The price of hoarding charge—cramming it into hard-to-access nanotube tangles and activated carbon pores—is that some of the nimbleness needed to do the things ordinary capacitors can do has been sacrificed, says Miller. "Many people are trying to make these more battery-like," he says. "What we’ve done is make them more capacitor-like." Miller and his team got some of that nimbleness back by redesigning the ultracapacitor’s electrodes.
One team member, Ron Outlaw, a material scientist at the College of William and Mary, in Williamsburg, Va., came up with an electrode consisting of up to 4 sheets of graphene—a one-atom-thick form of carbon with unusual electronic properties. The graphene was formed so that it stuck out vertically from a 10-nanometer-thick graphite base layer—what Miller describes as rows of 600-nm-tall "potato chips" standing on edge. It is much easier to get charge on and off chip surfaces, he says, than it is to get it off what he calls the "stacked potato chips" of earlier graphene ultracapacitors or off the "Swiss cheese–like" surface of activated carbon ultracapacitors. The earlier designs led to discharge "traffic jams."
Miller’s team, which also included Brian Holloway, a program manager at the Defense Advanced Research Projects Agency (DARPA), tested its graphene ultracapacitor in a filtering circuit, part of an AC rectifier. Many rectifiers leave a slight AC echo behind, called a "voltage ripple," and it’s the capacitor’s job to smooth it out. In order to do that, the capacitor needs to respond well at double the AC frequency—120 hertz in the United States.
Most commercial ultracapacitors fail at this filtering role at around 0.01 Hz, but when Miller’s team tested its ultracapacitor in such a 120-Hz filtering circuit, it did the job. That means the smaller ultracapacitors could replace the big electrolytic capacitors that do the filtering now.

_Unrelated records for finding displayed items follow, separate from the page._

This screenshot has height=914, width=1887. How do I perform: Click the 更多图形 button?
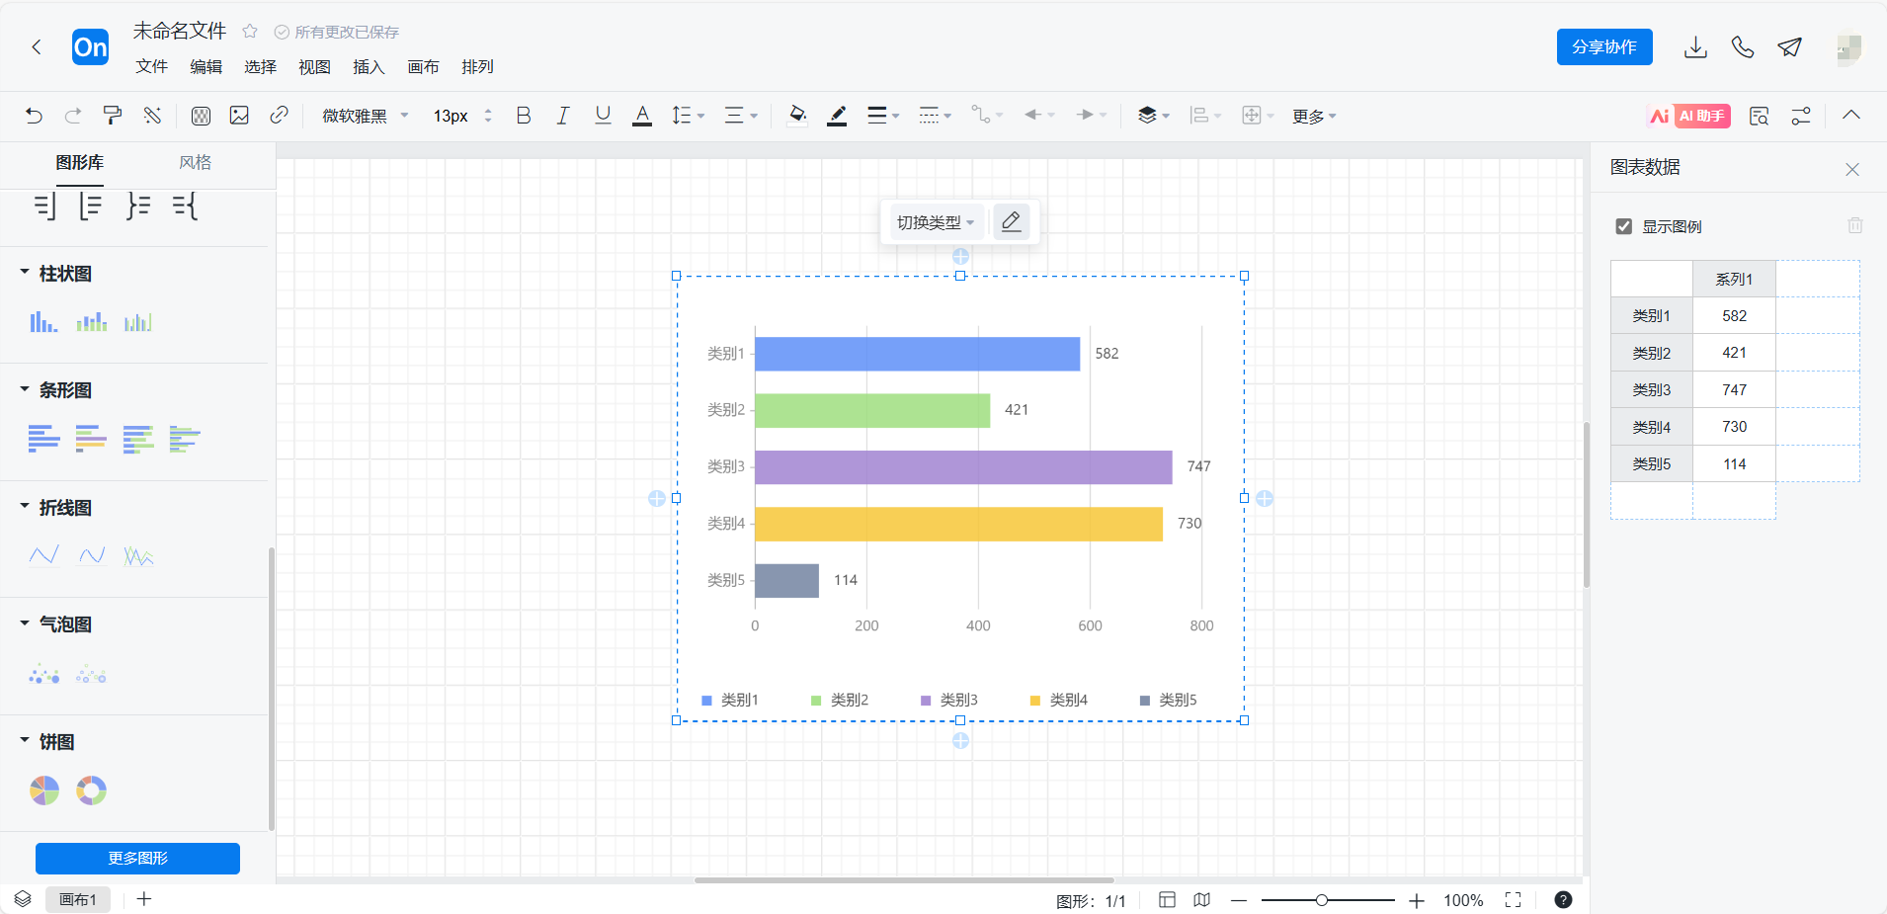click(x=137, y=858)
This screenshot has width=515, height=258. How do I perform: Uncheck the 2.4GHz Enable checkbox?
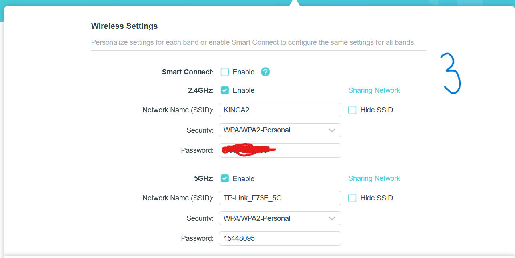pyautogui.click(x=225, y=90)
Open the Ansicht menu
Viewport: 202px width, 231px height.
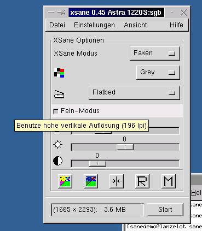(135, 25)
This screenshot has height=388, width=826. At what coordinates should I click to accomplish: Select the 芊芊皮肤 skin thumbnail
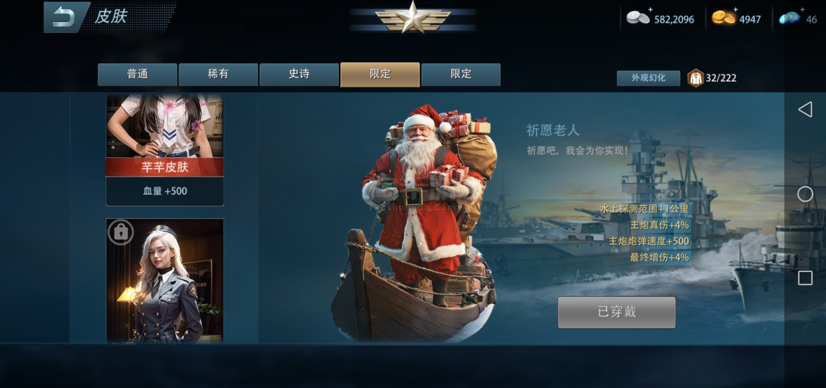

Miller estimates that a commercial version, operating at 2.5 volts, could be less that one-sixth the size of any other 120-Hz filtering technology.
"I think the work is exciting and marks an important advance that also looks reasonably likely to lead to improved methods for electrical energy storage while preserving good AC filtering performance," says Rod Ruoff, a professor of mechanical engineering at the University of Texas at Austin and cofounder of Graphene Energy, which is also developing graphene ultracapacitors.
Outlaw says this is only a first effort. He is already increasing the capacitance of the device by making the nanosheets more parallel and taller—attempting to find the ideal balance between creating more charge storage space and restricting the flow of ions in the electrolyte. Still, he says this original work is already a major advance. "We are approaching an order of magnitude reduction in size and weight, which means great benefits to the electronics in many industries such as NASA, airlines, and the military," he says.